Graduate School, Faculty of Agricultural Sciences, Universidad Austral de Chile, Valdivia 5090000, Chile.
Animal. 2013 Jul;7(7):1219-25. doi: 10.1017/S1751731113000505. Epub 2013 Mar 27.
Rapid and efficient methods to evaluate variables associated with fibre quality are essential in animal breeding programs and fibre trade. Near-infrared reflectance spectroscopy (NIRS) combined with multivariate analysis was evaluated to predict textile quality attributes of alpaca fibre. Raw samples of fibres taken from male and female Huacaya alpacas (n = 291) of different ages and colours were scanned and their visible-near-infrared (NIR; 400 to 2500 nm) reflectance spectra were collected and analysed. Reference analysis of the samples included mean fibre diameter (MFD), standard deviation of fibre diameter (SDFD), coefficient of variation of fibre diameter (CVFD), mean fibre curvature (MFC), standard deviation of fibre curvature (SDFC), comfort factor (CF), spinning fineness (SF) and staple length (SL). Patterns of spectral variation (loadings) were explored by principal component analysis (PCA), where the first four PC's explained 99.97% and the first PC alone 95.58% of spectral variability. Calibration models were developed by modified partial least squares regression, testing different mathematical treatments (derivative order, subtraction gap, smoothing segment) of the spectra, with or without applying spectral correction algorithms (standard normal variate and detrend). Equations were selected through one-out cross-validation according to the proportion of explained variance (R 2CV), root mean square error in cross-validation (RMSECV) and the residual predictive deviation (RPD), which relates the standard deviation of the reference data to RMSECV. The best calibration models were accomplished when using the NIR region (1100 to 2500 nm) for the prediction of MFD and SF, with R 2CV = 0.90 and 0.87; RMSECV = 1.01 and 1.08 μm and RPD = 3.13 and 2.73, respectively. Models for SDFD, CVFD, MFC, SDFC, CF and SL had lower predictive quality with R 2CV < 0.65 and RPD < 1.5. External validation performed for MFD and SF on 91 samples was slightly poorer than cross-validation, with R 2 of 0.86 and 0.82, and standard error of prediction of 1.21 and 1.33 μm, for MFD and SF, respectively. It is concluded that NIRS can be used as an effective technique to select alpacas according to some important textile quality traits such as MFD and SF.

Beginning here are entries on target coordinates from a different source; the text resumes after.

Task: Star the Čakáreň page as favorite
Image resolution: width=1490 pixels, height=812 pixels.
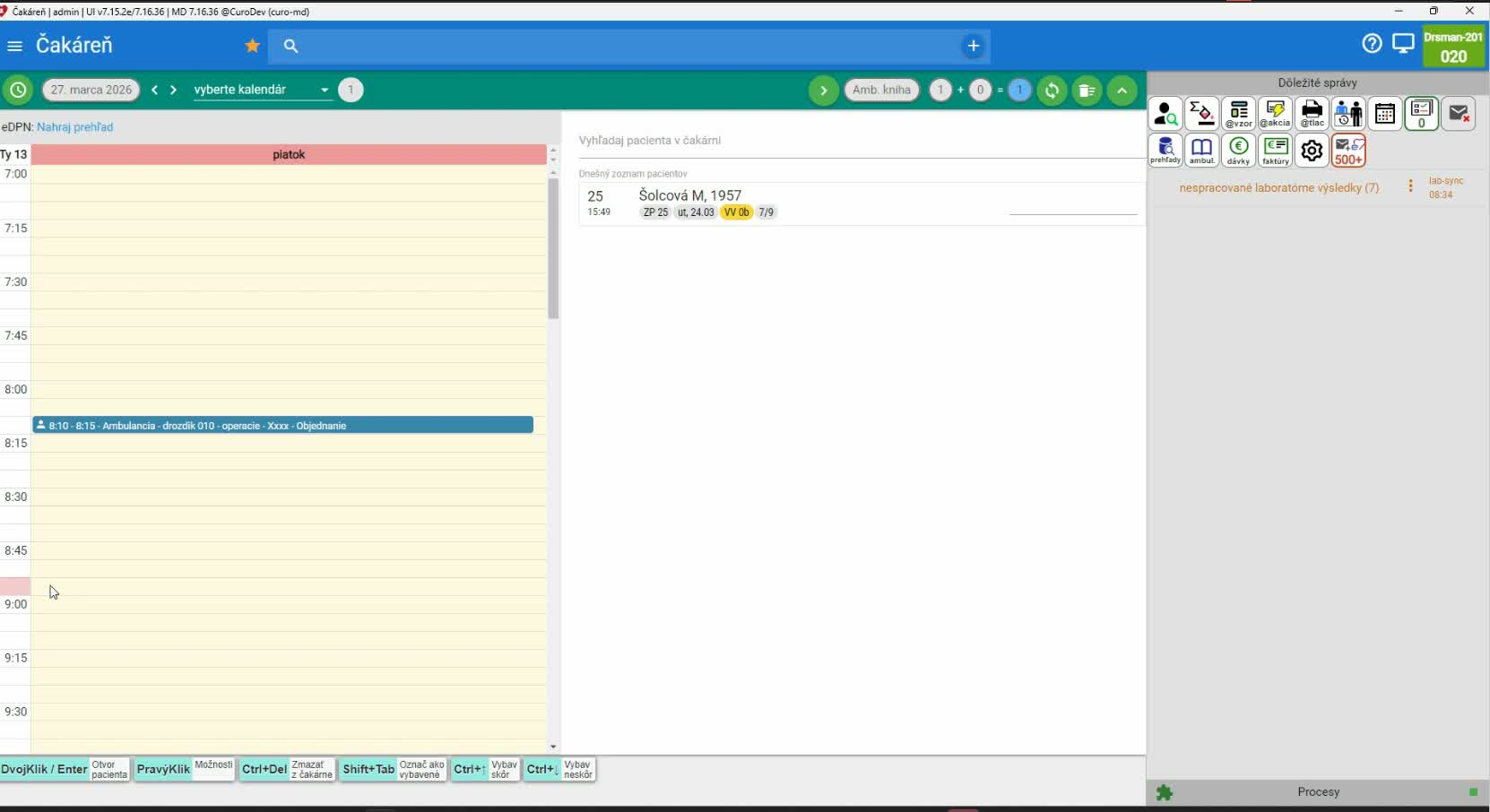Action: tap(253, 46)
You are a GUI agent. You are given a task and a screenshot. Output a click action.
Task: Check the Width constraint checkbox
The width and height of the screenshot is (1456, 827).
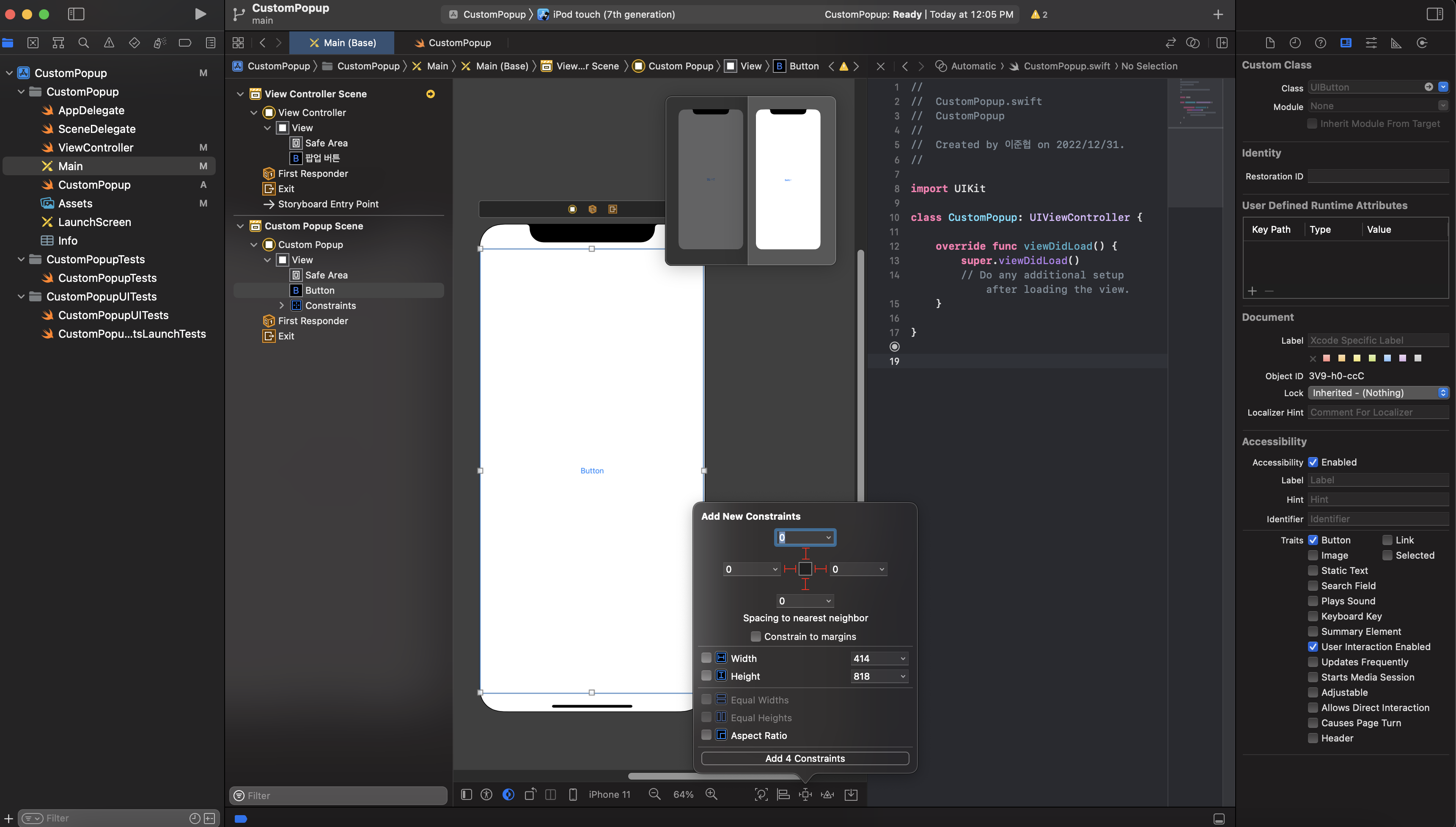pos(706,658)
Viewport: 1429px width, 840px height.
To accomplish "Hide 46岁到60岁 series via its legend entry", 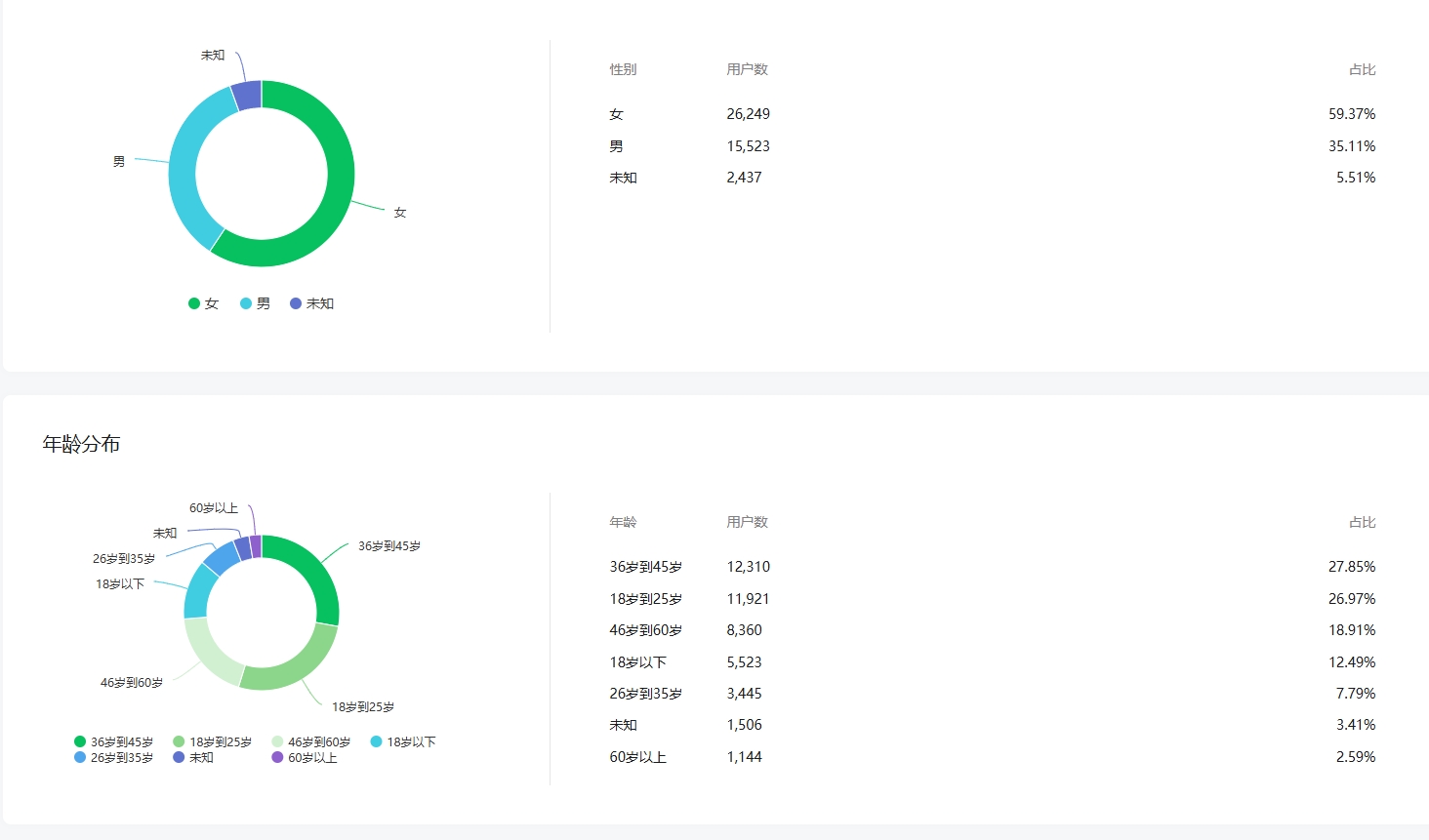I will (x=311, y=741).
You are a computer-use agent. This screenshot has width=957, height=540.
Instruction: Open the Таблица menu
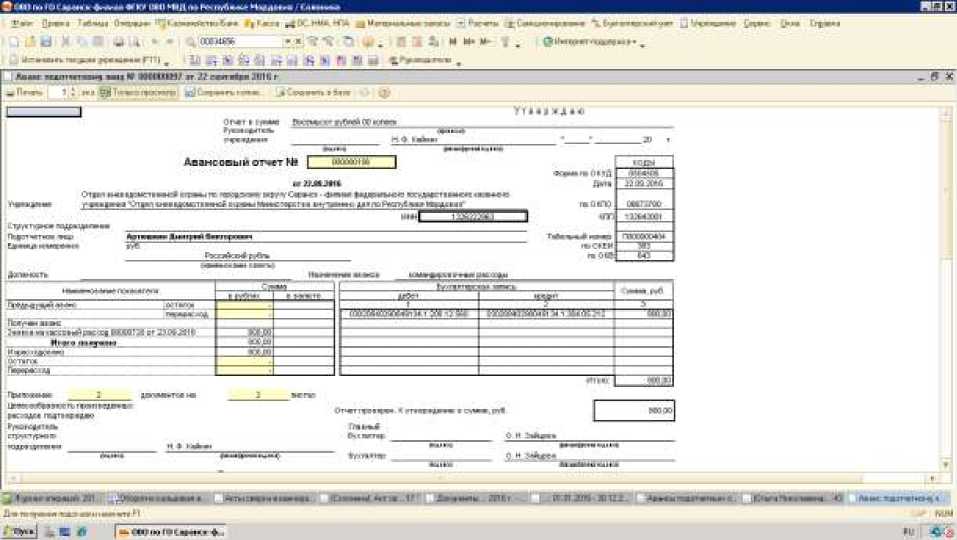pyautogui.click(x=92, y=22)
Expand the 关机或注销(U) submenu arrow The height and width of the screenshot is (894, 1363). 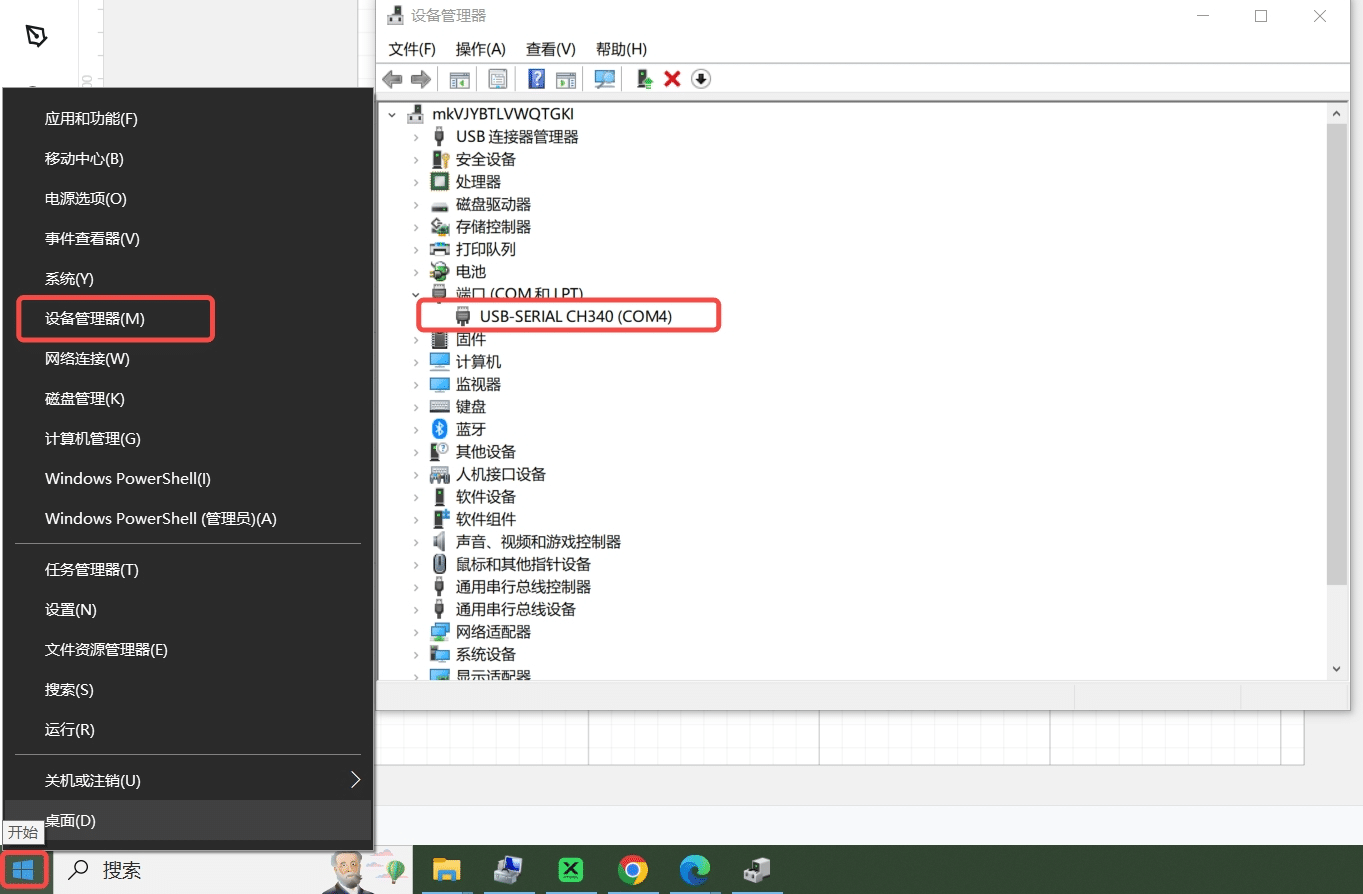(x=355, y=780)
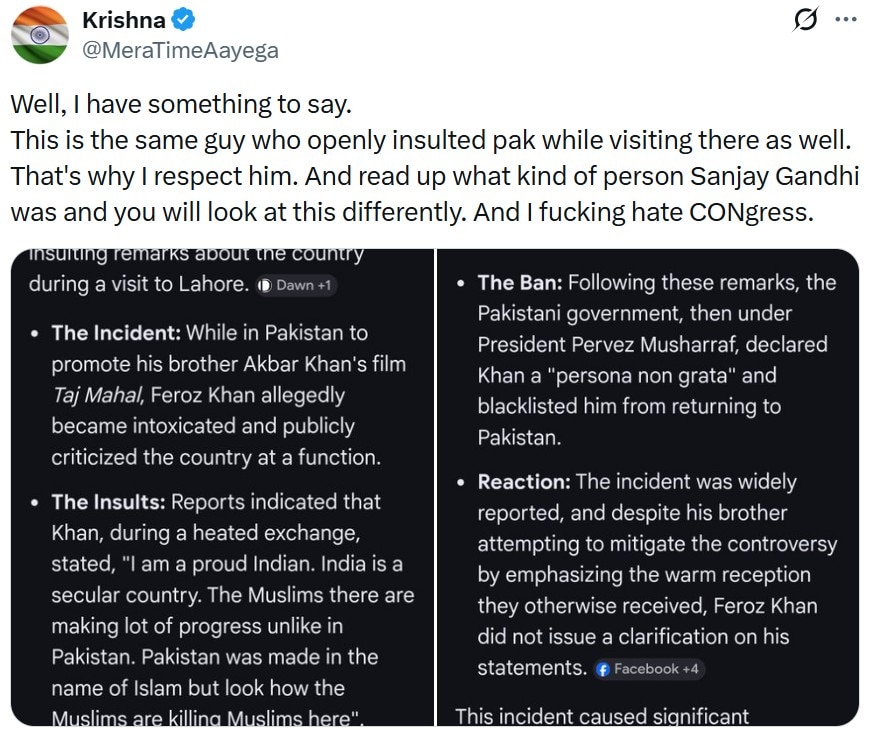The width and height of the screenshot is (873, 732).
Task: Expand the "Facebook +4" sources chip
Action: [648, 669]
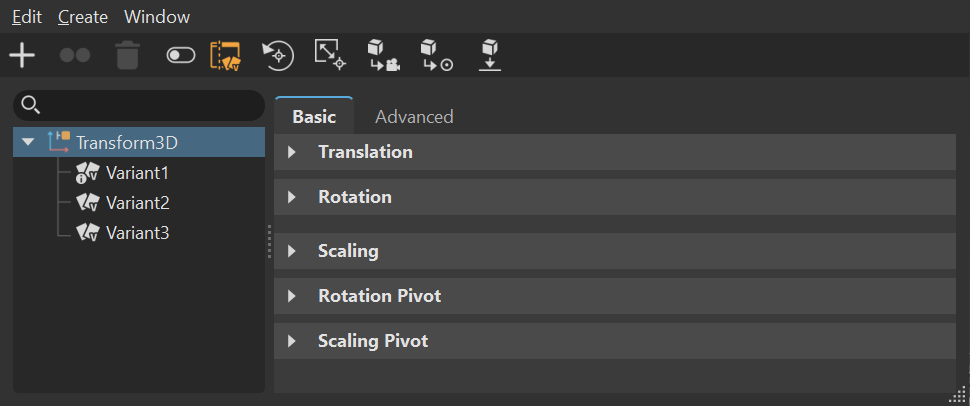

近红外反射光谱(NIRS)结合多元分析被评估为预测羊驼纤维的纺织质量属性。从不同年龄和颜色的雄性和雌性华卡约羊驼(n = 291)中采集纤维的原始样本进行扫描,并收集和分析其可见-近红外(NIR;400 至 2500nm)反射光谱。对样本的参考分析包括平均纤维直径(MFD)、纤维直径标准差(SDFD)、纤维直径变异系数(CVFD)、平均纤维曲率(MFC)、纤维曲率标准差(SDFC)、舒适因子(CF)、纺丝细度(SF)和纤维长度(SL)。通过主成分分析(PCA)探索光谱的变化模式(载荷),前四个 PC 解释了 99.97%的光谱可变性,而第一个 PC 单独解释了 95.58%的光谱可变性。通过偏最小二乘回归(PLSR)建立校准模型,测试了光谱的不同数学处理(导数阶数、减法间隙、平滑段),以及是否应用光谱校正算法(标准正态变量和去趋势)。根据解释方差的比例(R 2CV)、交叉验证中的均方根误差(RMSECV)和剩余预测偏差(RPD),通过单向外验证选择方程,RPD 与参考数据的标准差相关联 RMSECV。当使用 NIR 区域(1100 至 2500nm)预测 MFD 和 SF 时,最佳校准模型完成,R 2CV = 0.90 和 0.87;RMSECV = 1.01 和 1.08μm,RPD = 3.13 和 2.73。MFD 和 SF 的 SDFD、CVFD、MFC、SDFC、CF 和 SL 模型的预测质量较低,R 2CV < 0.65,RPD < 1.5。对 91 个样本的 MFD 和 SF 进行的外部验证稍逊于交叉验证,R 2 分别为 0.86 和 0.82,预测误差的标准误差分别为 1.21 和 1.33μm。结论是,NIRS 可以作为一种有效的技术,根据一些重要的纺织质量特性,如 MFD 和 SF,选择羊驼。